Want to take photographs of cute, cool, and beautiful birds?
What kind of equipment will you need?
How should you go about taking the pictures? Here's where you can find pointers on choosing the right camera and tips for beginner photographers.
After a cold , tough winter, a plum blossom provides sweet-smelling syrup to Japanese white eyes. It is quite difficult to photograph Japanese white-eyes, because they move around quickly. If you watch carefully, you may see it rest for a moment. Your best chance to capture the moment when the Japanese white-eye's white-eyes's head pulls up from a plum blossom with using continuous shooting mode.

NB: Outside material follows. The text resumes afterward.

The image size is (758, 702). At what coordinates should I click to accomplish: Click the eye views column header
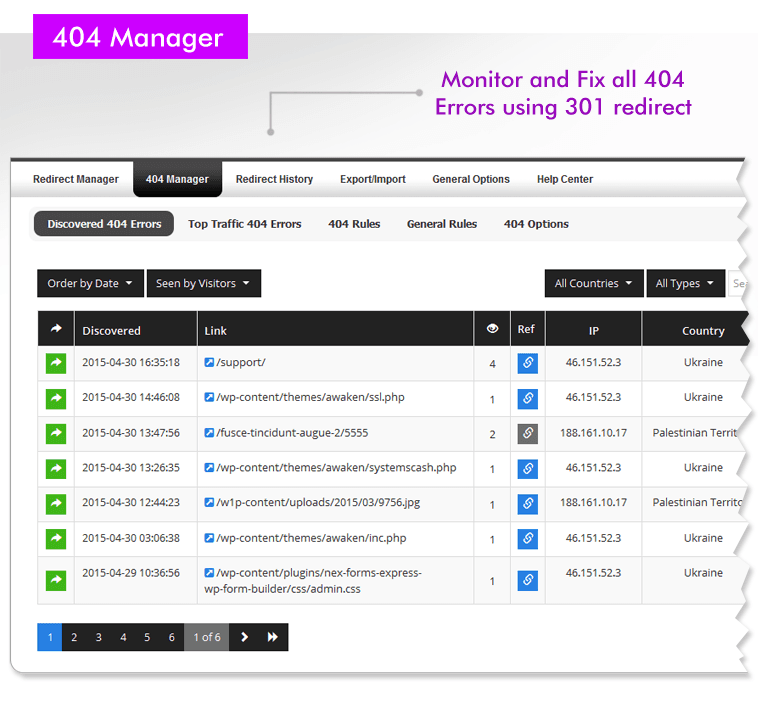pyautogui.click(x=492, y=329)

Digital cameras can largely be divided into two types: digital SLR cameras and digital compact cameras. For photographing birds, I recommend using a digital SLR camera with interchangeable lenses. (To learn about lenses, please refer to “How to photograph wild birds: Lesson 2.”)

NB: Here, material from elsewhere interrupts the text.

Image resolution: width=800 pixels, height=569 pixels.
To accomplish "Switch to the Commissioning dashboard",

(But, you can still take good photographs of faraway birds by using a digital compact camera equipped with a long telephoto lens.)
You'll also need an SD card to store images. Using a tripod and/or a monopod to support the camera when shooting can reduce camera shake. Depending on the season and location, other items may also be helpful. In the summer, sunscreen, bug repellant and a hat are necessary. In the winter, be sure to wear warm clothing. On rainy days, a raincoat and collapsible rain boots are useful. Bring along what you'll need based on the season and location. You may even be able to find fashionable and clolorful varsions of these items.
If you approach a wild bird, it will fly away quickly. When starting out, it is better to photograph caged birds at the zoo. Another opportunity is to photograph birds at a park that's familiar to you. Birds you may find there include a duck, an Oriental Turtle Dove, and a Black-back Wagtail. Once you have more experience with photography, visit a spot designated for bird photography, which you can find in a wild bird guidebook. If you watch carefully and listen to their songs, you can find many kinds of wild birds. The types of birds vary by season, and the best times to go are spring and fall, when more types of birds are around.
At first, it is very hard to photograph a wild bird in the center of the frame. It moves around quickly.
Observe the bird carefully and anticipate its next action. It's a good opportunity when the bird is feeding or bathing.
The series “How to photograph wild birds” provides instruction and advice for all levels, from beginner to advanced.
|Digital SLR Camera||Digital Compact Camera|
|35mm full-frame image sensor||APS-C-size image sensor|
|Usage characteristics||Enables the capture of beautiful customized images.||Can easily be carried around. Recommend to use when casual walking or bird watching are the main activity.|
※ Automatically crops (trims) to APS-C image format.
Two common sensor sizes employed in digital SLR cameras and mirrorless cameras are 35mm full-frame image sensors and APS-C-size image sensors. 35mm full-frame image sensors enable the capture of images with a wider angle of view while APS-C-size image sensors enlarge a narrower range of the image to create the same effect as a telephoto lens (approximately 1.6 times the focal length of a camera equipped with a 35mm full-frame image sensor).
Cameras with an APS-C-size image sensor are popular for bird photography. If you use a 35mm full-frame image sensor camera, you would probably benefit from a longer telephoto lens. But take note: EF-S-series lenses are specially designed for APS-C-size image sensor cameras and are not compatible with cameras equipped with a full-frame image sensor.